Emergency situations, whether real or imagined, have a way of bringing things into sharp focus. And the coronavirus pandemic has likewise brought adjustment to many of the nation’s priorities. Suddenly, what once seemed important—the outcome of the current Premier League season, say—now appears considerably less so, whilst new challenges seem to emerge out of nowhere. (How many of us thought more about handwash and toilet paper supply in the first week of lockdown than we ever had done before?)
As the reality of the health emergency facing our nation began to sink in, and the government’s recommended social distancing measures became increasingly severe, many of us were forced to ask the question, “What matters most?”. The government, too, has faced a similar re-evaluation. With officials across departments redeployed to work on the Covid response, a number of policy agendas that had been front-and-centre have temporarily receded.
But there is one policy area that ought to be considered indispensable: loneliness. Last month, the Culture Secretary launched a new campaign, alongside advice, to get the nation talking openly about this issue, whilst funding has been made available for charities responding directly.

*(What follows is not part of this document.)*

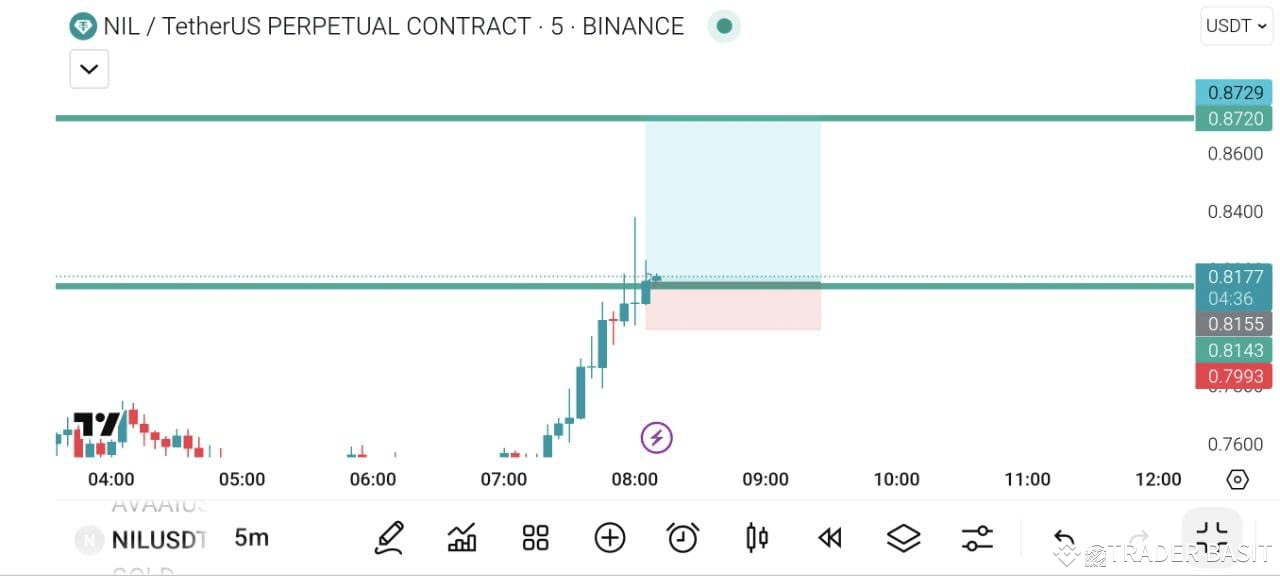Open the price scale settings hexagon icon

point(1237,479)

It’s not hard to see why. Even before the lockdown loneliness affected an estimated nine million people in the UK. For those already lonely, policies of restricted movement and social isolation could well make things worse. At the same time, for the rest of the population, the need to remain indoors for extended periods brings the issue much closer to home. It’s clear that, for young and old alike, the prospect of increased loneliness presents a public health challenge of its own.

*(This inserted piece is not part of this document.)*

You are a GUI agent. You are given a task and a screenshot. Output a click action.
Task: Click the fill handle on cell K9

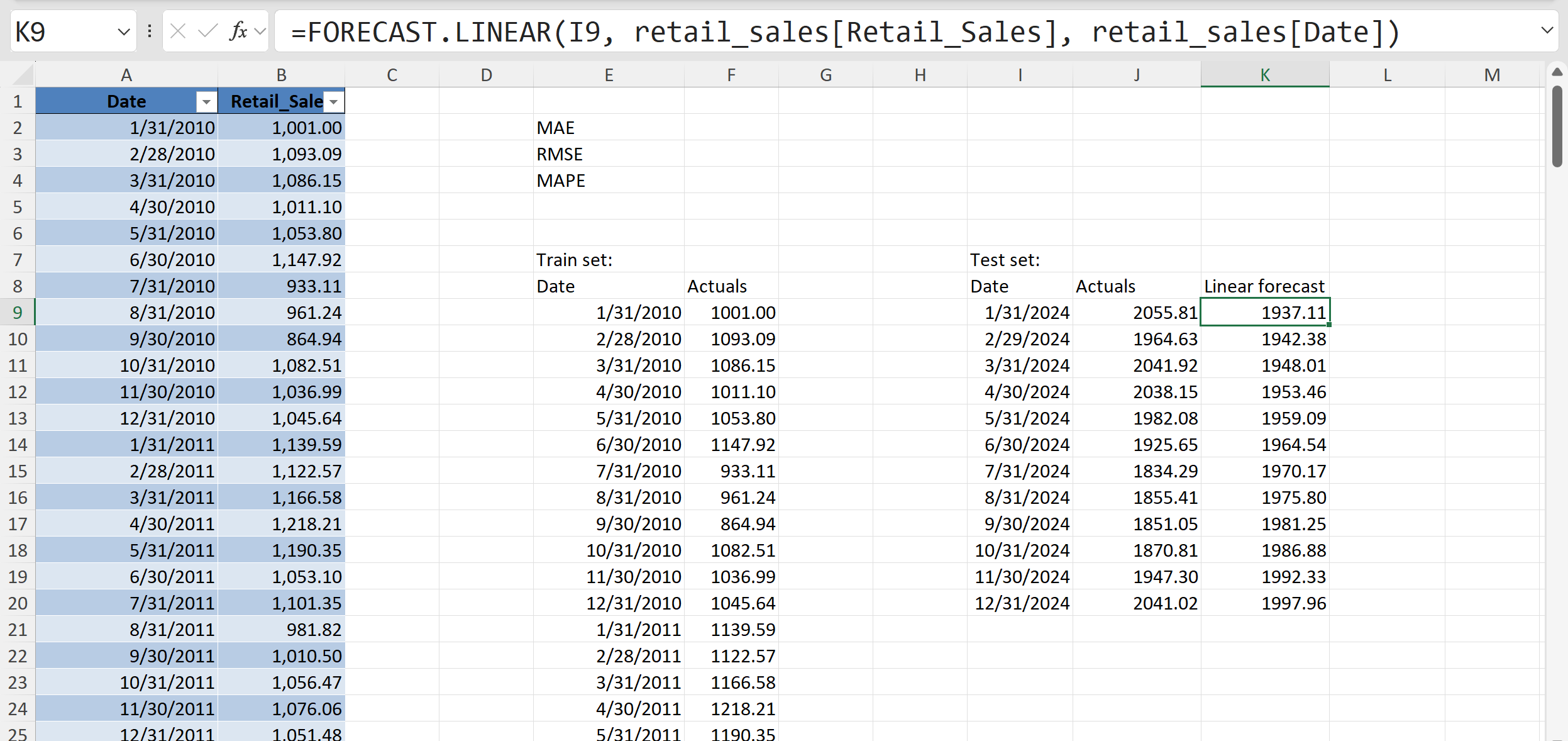[x=1329, y=325]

But what if this very real challenge also offered an opportunity? What if the current emergency sparked a wave of response that laid a foundation for change long after the immediate threat of COVID-19 has passed? In the coming months, as the government begins to talk about easing the lockdown, the challenge of loneliness certainly won’t automatically go away. But perhaps we will all be more aware of what it feels like to face isolation, and our communities – our neighbourhoods, faith groups, and charities – will be more ready to offer support to those who need it most.
We are already aware that faith communities up and down the country are doing much to tackle loneliness. FaithAction’s own report, published last year, highlighted this. And our recent publication, Extending Our Reach in Tackling Loneliness, takes a look at social prescribing as just one way in which faith groups can link into health and care structures to help those who are lonely and isolated.
There are clearly increased opportunities, as well as challenges, for all of us in these times. The voluntary sector must consider, amidst unprecedented financial strain, how it can shift and adapt to meet demand. We have seen some excellent examples: from innovative befriending schemes to tailored support for care homes. But there are still huge pressures on a sector whose experience and ground-level expertise are needed now more than ever.
On a personal level, perhaps we may consider that the power to tackle loneliness often rests in our own hand: sometimes the smallest act of kindness to someone in our sphere can make a huge difference. Because, as we continue to assess our priorities at this time, and as our thoughts shift to family and friends who may well face a continued period of shielding, perhaps we are realising that it isn’t our possessions—or toiletries!—that matter most, but our relationships.